The German Finance Minister, Lars Klingbeil, aims to implement several measures agreed upon with the coalition partners, the Union and the SPD, in the coalition contract. These measures include an “Investments Booster”, a reduction in corporate tax and new depreciation rules for electric vehicles. The government claims that the law will send a strong signal to the business location in Germany, emphasizing its competitiveness and long-term sustainability.
The “Investments Booster” will provide special depreciation for companies that make investments in 2025, 2026 and 2027. The 30% depreciation will be applicable from June 30, 2025, to January 1, 2028. After the three-year period with the super-depreciation, a reduction in corporate tax is planned.

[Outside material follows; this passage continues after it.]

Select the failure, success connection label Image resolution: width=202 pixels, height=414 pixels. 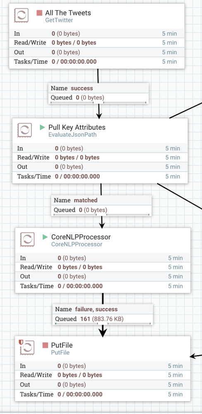pyautogui.click(x=103, y=314)
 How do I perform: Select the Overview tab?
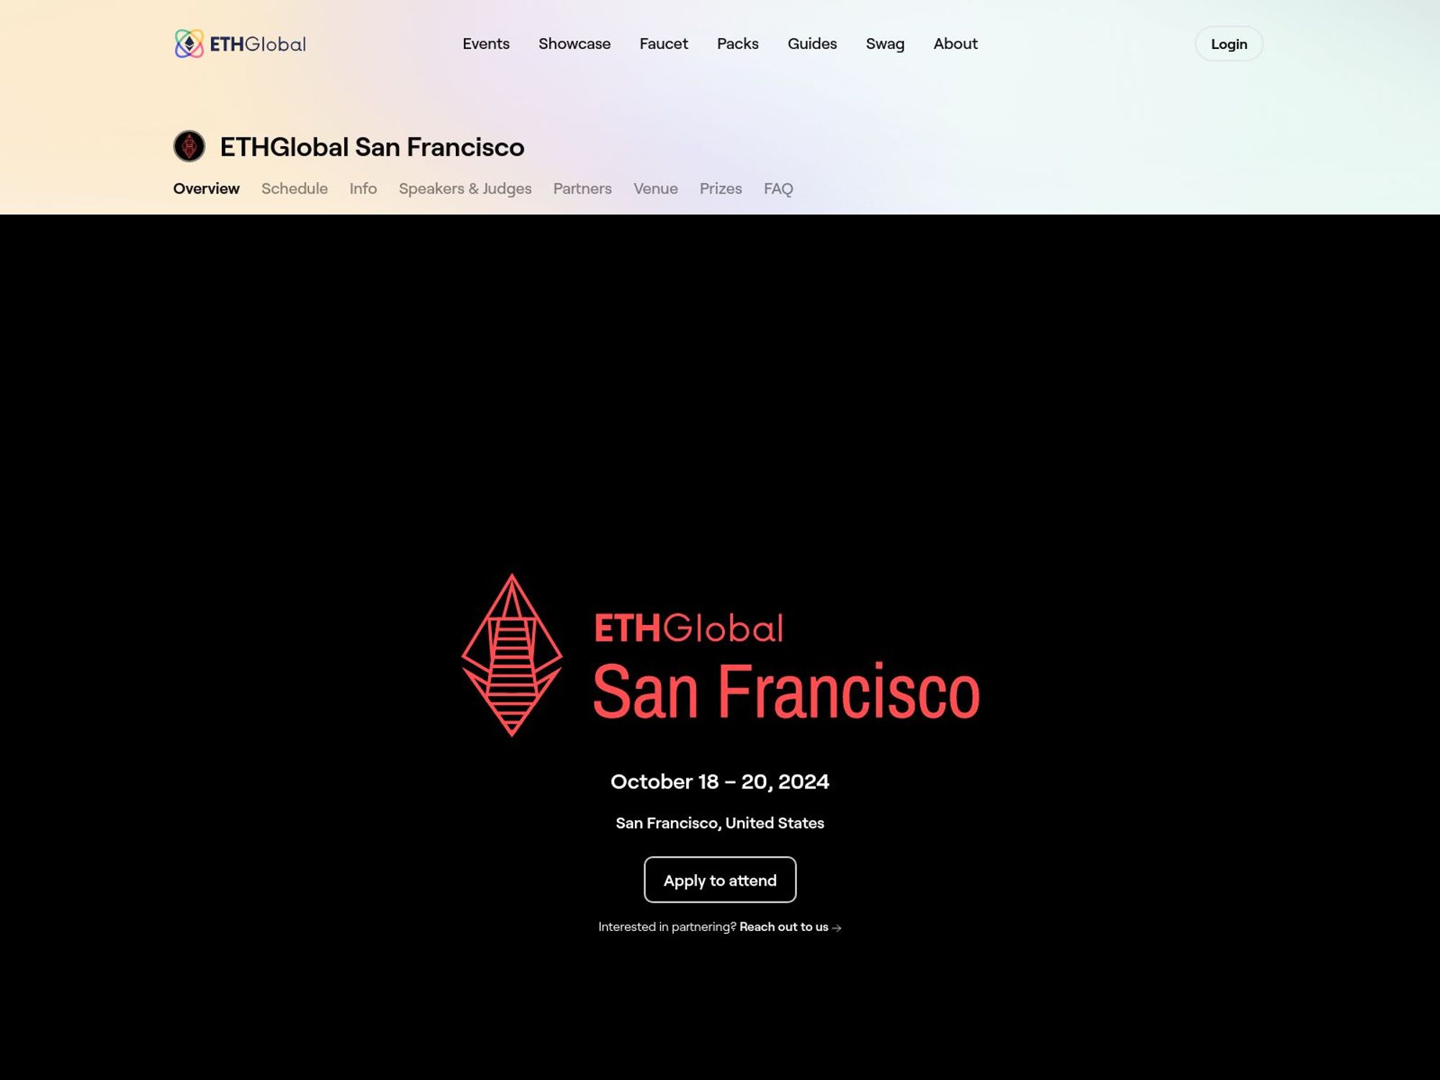205,187
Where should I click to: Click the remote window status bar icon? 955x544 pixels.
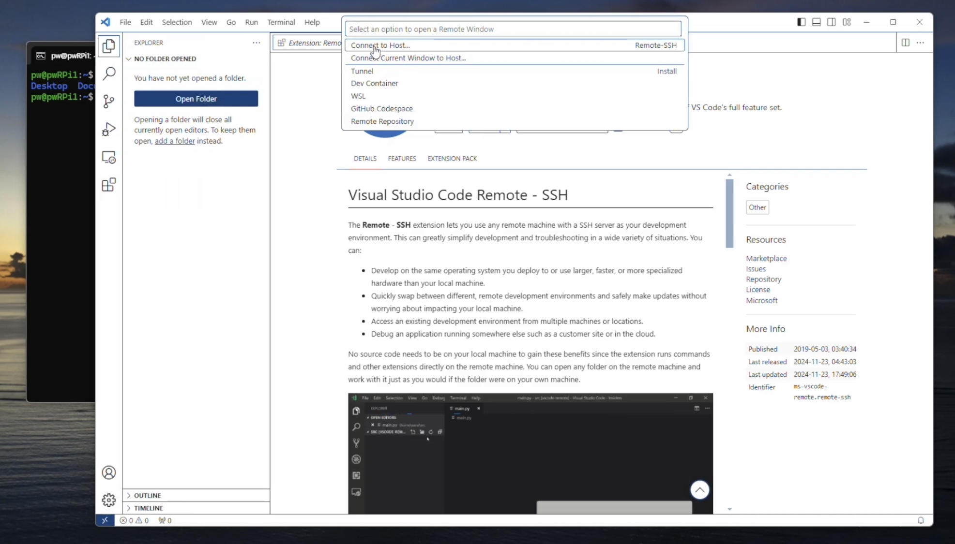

Starting from January 1, 2028, the corporate tax rate will be reduced by five percentage points every year until 2032, reaching a rate of 10%. The law also foresees a more generous research and development tax allowance and a special depreciation for companies that purchase electric vehicles, with a depreciation of 75% in the year of purchase.
The total volume of the tax cuts will grow over the years, with 2.5 billion euros in the current year, 8.1 billion euros in the following year and 11.3 billion euros in 2029. Due to the initial focus on depreciation through the “Investments Booster”, the state’s revenue will decline in a staggered manner. The revenue shortfall is expected to be around 630 million euros in the current year, growing to four billion euros in 2026 and 17 billion euros in 2029, with the losses being shared among the federal, state and local governments.